Special thanks to Chapman Sim, Corbin Hosler, Melissa DeTora, and Marc Calderaro for their contributions to this article.
The first triple-Grand Prix weekend of 2016 was amazing. Situated on both sides of the Pacific Ocean, there was Oath of the Gatewatch action going on all over. Combatants last-chance qualified for Pro Tour Oath of the Gatewatch next weekend, players galvanized their teams and strategies for the Pro Tour, and tons of fun was had.
Here’s a look back at the most memorable moments from Vancouver, Nagoya, and Mexico City.
Grand Prix Nagoya
The big story was the impressive run of Park Jun Young. Park, on Team MTG Mint Card, is a Silver-level Pro who had sadly fallen off the train.
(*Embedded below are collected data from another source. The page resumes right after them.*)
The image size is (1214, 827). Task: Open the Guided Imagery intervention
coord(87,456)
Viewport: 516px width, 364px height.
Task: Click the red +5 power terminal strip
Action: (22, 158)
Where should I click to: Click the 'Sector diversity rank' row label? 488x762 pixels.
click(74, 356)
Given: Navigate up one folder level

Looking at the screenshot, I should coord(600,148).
But this weekend he was the sole undefeated player at 12-0 out of a field of 2656! He all-but glided into the Top 8.
Park wanted to get back onto the Pro Tour, and had come up short in the past. This weekend was his rousing welcome back. Making the Top 8 not only put him back on the tour, but helps in his quest to level up again. This weekend marked his fifth Grand Prix Top 8!
Grand Prix Mexico City
There were plenty of memorable moments to take from the premiere of Oath of the Gatewatch in Mexico City, but nothing tops the dominance shown by Team EUreka. Not only did team member 17th-ranked Fabrizio Anteri win the entire tournament—taking down Tomoharu Saito in the finals—but Team EUreka placed a second member into the Top 8 as well, with Martin Dang also making the elimination rounds.
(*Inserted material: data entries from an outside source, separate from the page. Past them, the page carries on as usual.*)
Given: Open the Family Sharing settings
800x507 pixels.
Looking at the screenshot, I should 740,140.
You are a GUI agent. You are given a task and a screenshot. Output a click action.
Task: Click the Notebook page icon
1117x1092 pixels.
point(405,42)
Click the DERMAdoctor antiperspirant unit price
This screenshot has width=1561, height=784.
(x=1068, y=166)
The team had spent a week in Mexico City testing for this event and Pro Tour Oath of the Gatewatch next week. That practice clearly paid off. Team EUreka was a dominant force all weekend, and could have had several more members in the Top 8 if they hadn’t had to face their own teammates in the later rounds. The team proved once again that its success at recent Pro Tours wasn’t a fluke—and that opponents at next week’s Pro Tour better be prepared for the European super-team.
Grand Prix Vancouver
Vancouver had its ups and downs. Shuhei Nakamura losing in the last round was certainly sad. With a win that round, he would have tied Olivier Ruel’s record for Grand Prix Top 8 finishes.
But there was a huge offsetting upswing: the emergence of Team East West Bowl. You’d be forgiven if you don’t know the name ... yet. But this combination of Team TOGIT and the SoCal Collective (merged by GP Toronto Top 8 finisher, Mark Jacobson) made an impression this weekend. With only a few members in attendance, they dominated the top tables, and into Round 15 threatened to put multiple teammates into the Top 8.
During the round, the scene was electric. Rookie of the Year 2015 Runner-Up Ben Weitz was right there next to fellow Northern Californian, and two-time Grand Prix Top 8 finisher Eric Severson. And playtesting partner, friend and GP Orlando Winner Eugene Hwang, not quite a member, was also sitting at X-2.
All three were in the feature match area, huddled very close and it was the largest the crowd had been all weekend. In the end, Eric Severson converted, and it was a worthy payoff. Severson was yet to be qualified for Pro Tour Oath of the Gatewatch, having lost six previous win-and-ins to do it. The seventh and final chance made good, and the pure joy on Severson’s face when he won was palpable.
Team East West Bowl will have tons of players competing next weekend at Pro Tour Oath of the Gatewatch. We’ll see if they can replicate this weekend’s impressive showing.
All these moments are but glimpses of the story of the weekend. They were the times when the Grand Prix hall hummed to the tune of the universe. Those usually happen only once a weekend, but the impact of those moments will carry on through the weeks following.